Requirement
Write out the following listing's lines from the one with "The image size is (1333, 654)." to the one with "Given: Click 'he-ipv6' in the iface line", exactly, with both included and no others.

■ ■ ■

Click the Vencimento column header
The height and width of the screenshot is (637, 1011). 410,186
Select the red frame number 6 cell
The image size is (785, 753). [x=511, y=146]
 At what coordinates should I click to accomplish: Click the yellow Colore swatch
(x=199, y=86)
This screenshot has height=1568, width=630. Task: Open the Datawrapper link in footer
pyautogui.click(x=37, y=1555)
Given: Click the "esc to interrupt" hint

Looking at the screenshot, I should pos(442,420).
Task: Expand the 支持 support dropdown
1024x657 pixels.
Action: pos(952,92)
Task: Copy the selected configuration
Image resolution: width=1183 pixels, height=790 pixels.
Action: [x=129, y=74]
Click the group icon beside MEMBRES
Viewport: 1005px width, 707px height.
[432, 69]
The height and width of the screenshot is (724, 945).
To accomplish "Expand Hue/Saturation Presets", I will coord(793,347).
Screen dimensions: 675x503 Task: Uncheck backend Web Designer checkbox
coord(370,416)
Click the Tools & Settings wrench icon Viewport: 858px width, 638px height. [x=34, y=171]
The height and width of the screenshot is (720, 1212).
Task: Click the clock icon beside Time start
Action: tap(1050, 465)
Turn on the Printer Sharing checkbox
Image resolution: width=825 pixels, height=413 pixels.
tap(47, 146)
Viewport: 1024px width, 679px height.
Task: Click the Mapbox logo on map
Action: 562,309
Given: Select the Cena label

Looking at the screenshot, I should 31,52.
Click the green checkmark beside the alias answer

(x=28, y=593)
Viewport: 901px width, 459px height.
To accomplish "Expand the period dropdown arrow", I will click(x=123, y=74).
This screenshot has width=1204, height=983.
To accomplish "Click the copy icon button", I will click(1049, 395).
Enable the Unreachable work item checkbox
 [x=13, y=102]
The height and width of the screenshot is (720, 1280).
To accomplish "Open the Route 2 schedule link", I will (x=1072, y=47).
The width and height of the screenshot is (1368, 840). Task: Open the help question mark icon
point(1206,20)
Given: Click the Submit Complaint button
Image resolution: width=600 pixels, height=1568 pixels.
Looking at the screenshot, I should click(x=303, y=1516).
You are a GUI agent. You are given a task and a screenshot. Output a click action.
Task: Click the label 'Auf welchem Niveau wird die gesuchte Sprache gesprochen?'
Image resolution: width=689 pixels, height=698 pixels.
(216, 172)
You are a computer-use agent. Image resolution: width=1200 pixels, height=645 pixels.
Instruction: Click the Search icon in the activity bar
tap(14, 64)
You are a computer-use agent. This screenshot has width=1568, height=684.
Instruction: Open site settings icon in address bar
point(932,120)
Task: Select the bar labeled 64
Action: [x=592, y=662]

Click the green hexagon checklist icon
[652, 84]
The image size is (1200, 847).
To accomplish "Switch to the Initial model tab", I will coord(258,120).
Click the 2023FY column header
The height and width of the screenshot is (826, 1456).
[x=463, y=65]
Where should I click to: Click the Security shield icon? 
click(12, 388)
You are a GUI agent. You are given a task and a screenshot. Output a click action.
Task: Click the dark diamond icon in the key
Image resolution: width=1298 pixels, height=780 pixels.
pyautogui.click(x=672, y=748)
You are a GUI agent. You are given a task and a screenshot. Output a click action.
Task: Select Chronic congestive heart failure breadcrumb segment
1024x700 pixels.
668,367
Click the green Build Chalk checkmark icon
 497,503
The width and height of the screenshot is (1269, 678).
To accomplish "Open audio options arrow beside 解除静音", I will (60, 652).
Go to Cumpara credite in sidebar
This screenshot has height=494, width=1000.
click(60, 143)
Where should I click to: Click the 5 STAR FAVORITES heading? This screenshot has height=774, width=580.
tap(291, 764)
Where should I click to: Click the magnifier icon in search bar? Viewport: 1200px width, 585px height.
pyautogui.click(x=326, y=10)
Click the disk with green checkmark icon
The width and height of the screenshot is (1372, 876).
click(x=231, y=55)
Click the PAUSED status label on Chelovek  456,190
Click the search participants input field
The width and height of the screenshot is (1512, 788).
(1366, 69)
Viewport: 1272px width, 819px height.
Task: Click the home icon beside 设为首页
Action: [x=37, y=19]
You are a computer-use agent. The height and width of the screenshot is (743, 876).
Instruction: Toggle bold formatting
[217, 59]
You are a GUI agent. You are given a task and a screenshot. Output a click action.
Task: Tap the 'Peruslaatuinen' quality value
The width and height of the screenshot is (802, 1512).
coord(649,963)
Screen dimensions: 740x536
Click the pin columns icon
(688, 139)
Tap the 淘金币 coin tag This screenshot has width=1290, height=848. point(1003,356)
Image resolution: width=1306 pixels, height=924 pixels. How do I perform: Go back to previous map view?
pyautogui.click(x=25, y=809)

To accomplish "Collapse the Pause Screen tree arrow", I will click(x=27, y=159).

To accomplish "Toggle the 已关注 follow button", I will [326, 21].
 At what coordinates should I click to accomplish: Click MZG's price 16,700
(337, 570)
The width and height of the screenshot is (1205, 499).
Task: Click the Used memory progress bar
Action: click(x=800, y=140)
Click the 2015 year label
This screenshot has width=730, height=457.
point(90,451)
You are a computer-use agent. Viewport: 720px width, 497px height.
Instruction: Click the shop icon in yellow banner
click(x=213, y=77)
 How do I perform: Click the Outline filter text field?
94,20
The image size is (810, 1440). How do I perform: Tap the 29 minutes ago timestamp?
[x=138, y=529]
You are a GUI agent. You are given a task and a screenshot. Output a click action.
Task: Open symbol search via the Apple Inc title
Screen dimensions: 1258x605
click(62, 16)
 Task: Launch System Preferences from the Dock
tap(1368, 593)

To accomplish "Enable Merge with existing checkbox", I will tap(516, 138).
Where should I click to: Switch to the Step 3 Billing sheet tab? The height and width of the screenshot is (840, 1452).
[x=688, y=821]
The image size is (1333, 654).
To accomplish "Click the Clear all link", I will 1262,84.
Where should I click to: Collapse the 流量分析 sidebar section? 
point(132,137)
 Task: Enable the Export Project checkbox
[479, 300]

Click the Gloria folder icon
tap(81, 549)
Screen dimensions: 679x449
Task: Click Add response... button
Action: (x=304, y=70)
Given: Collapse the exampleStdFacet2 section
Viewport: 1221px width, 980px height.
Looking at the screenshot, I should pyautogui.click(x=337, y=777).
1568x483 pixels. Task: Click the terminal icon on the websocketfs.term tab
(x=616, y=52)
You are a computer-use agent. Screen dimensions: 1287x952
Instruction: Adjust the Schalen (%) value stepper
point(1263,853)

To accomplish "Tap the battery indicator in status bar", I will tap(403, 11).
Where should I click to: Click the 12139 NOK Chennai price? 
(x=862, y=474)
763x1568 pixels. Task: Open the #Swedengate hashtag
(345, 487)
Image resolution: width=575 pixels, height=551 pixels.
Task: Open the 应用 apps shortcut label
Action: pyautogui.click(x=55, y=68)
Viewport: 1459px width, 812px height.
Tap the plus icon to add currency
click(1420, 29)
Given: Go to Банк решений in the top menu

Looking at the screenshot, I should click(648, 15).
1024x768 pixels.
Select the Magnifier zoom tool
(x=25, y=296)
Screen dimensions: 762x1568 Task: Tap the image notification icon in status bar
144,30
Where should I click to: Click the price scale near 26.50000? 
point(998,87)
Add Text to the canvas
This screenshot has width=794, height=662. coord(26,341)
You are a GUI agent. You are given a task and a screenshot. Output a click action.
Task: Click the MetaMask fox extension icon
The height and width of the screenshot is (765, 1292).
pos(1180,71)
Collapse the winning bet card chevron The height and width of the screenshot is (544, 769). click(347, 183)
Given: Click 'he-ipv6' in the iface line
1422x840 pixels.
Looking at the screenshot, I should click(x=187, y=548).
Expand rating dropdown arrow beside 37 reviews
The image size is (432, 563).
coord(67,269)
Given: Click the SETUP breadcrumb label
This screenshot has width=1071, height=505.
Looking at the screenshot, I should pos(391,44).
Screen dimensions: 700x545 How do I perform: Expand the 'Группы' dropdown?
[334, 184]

■ ■ ■

Result of the task
The image size is (1333, 654).
To accomplish "Click the Clear all link", I will 1262,84.
Where should I click to: Collapse the 流量分析 sidebar section? 
point(132,137)
 Task: Enable the Export Project checkbox
[479, 300]

Click the Gloria folder icon
tap(81, 549)
Screen dimensions: 679x449
Task: Click Add response... button
Action: (x=304, y=70)
Given: Collapse the exampleStdFacet2 section
Viewport: 1221px width, 980px height.
Looking at the screenshot, I should pyautogui.click(x=337, y=777).
1568x483 pixels. Task: Click the terminal icon on the websocketfs.term tab
(x=616, y=52)
You are a computer-use agent. Screen dimensions: 1287x952
Instruction: Adjust the Schalen (%) value stepper
point(1263,853)

To accomplish "Tap the battery indicator in status bar", I will tap(403, 11).
Where should I click to: Click the 12139 NOK Chennai price? 
(x=862, y=474)
763x1568 pixels. Task: Open the #Swedengate hashtag
(345, 487)
Image resolution: width=575 pixels, height=551 pixels.
Task: Open the 应用 apps shortcut label
Action: pyautogui.click(x=55, y=68)
Viewport: 1459px width, 812px height.
Tap the plus icon to add currency
click(1420, 29)
Given: Go to Банк решений in the top menu

Looking at the screenshot, I should click(648, 15).
1024x768 pixels.
Select the Magnifier zoom tool
(x=25, y=296)
Screen dimensions: 762x1568 Task: Tap the image notification icon in status bar
144,30
Where should I click to: Click the price scale near 26.50000? 
point(998,87)
Add Text to the canvas
This screenshot has width=794, height=662. coord(26,341)
You are a GUI agent. You are given a task and a screenshot. Output a click action.
Task: Click the MetaMask fox extension icon
The height and width of the screenshot is (765, 1292).
pos(1180,71)
Collapse the winning bet card chevron The height and width of the screenshot is (544, 769). click(347, 183)
Given: Click 'he-ipv6' in the iface line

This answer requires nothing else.